| PROBLEM |
Scan the entries for the word "Cleaning" and return every line that has it.
Start of DATASET
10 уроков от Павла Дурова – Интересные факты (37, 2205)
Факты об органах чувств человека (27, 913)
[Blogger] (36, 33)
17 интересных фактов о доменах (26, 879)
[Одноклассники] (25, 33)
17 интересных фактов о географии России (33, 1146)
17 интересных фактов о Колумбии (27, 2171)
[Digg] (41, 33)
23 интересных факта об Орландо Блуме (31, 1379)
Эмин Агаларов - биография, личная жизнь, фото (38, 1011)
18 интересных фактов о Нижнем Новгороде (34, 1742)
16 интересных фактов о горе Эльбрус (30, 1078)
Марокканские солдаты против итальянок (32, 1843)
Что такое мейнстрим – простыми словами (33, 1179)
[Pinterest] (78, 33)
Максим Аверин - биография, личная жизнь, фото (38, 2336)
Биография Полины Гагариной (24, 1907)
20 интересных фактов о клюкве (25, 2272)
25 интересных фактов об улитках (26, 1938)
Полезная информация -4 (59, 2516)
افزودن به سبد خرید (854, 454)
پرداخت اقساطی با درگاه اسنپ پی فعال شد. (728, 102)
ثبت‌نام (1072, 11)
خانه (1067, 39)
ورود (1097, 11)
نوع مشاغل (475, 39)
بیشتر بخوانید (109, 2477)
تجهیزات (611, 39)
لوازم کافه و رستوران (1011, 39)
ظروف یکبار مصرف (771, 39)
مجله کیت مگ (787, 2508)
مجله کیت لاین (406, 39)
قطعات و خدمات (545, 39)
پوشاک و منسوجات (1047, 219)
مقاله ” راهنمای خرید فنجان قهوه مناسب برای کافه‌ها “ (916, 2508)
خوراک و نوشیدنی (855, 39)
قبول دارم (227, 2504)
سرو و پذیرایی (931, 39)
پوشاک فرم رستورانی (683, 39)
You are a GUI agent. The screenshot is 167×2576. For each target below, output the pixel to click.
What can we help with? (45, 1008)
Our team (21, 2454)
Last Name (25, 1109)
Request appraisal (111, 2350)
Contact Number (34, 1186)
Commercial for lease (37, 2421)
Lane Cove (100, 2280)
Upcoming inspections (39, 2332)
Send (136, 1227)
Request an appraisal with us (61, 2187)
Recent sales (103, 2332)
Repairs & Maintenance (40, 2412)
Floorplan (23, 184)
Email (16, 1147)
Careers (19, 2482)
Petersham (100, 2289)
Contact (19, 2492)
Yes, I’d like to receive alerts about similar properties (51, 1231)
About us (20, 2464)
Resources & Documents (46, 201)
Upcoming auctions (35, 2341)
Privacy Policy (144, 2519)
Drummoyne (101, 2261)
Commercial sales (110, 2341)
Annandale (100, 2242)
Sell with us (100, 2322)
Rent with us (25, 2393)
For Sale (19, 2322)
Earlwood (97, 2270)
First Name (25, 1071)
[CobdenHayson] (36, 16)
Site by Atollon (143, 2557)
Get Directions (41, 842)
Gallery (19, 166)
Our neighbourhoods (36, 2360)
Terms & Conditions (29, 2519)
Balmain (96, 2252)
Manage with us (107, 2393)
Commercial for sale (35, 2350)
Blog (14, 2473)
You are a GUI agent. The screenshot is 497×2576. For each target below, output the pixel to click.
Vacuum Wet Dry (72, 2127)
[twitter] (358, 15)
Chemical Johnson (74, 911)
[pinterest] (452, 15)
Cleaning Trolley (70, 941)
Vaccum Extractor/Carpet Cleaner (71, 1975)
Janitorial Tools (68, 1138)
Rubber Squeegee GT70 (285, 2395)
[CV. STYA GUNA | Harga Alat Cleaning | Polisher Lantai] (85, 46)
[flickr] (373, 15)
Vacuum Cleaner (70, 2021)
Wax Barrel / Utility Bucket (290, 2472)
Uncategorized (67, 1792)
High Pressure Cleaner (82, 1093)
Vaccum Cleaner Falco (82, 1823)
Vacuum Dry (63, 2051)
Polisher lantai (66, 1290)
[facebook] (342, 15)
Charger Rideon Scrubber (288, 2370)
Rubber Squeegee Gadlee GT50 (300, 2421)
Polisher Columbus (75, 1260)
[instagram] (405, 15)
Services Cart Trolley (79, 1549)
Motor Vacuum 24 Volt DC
End of DATASET
| FINISHED TASK |
Cleaning Trolley (70, 941)
[CV. STYA GUNA | Harga Alat Cleaning | Polisher Lantai] (85, 46)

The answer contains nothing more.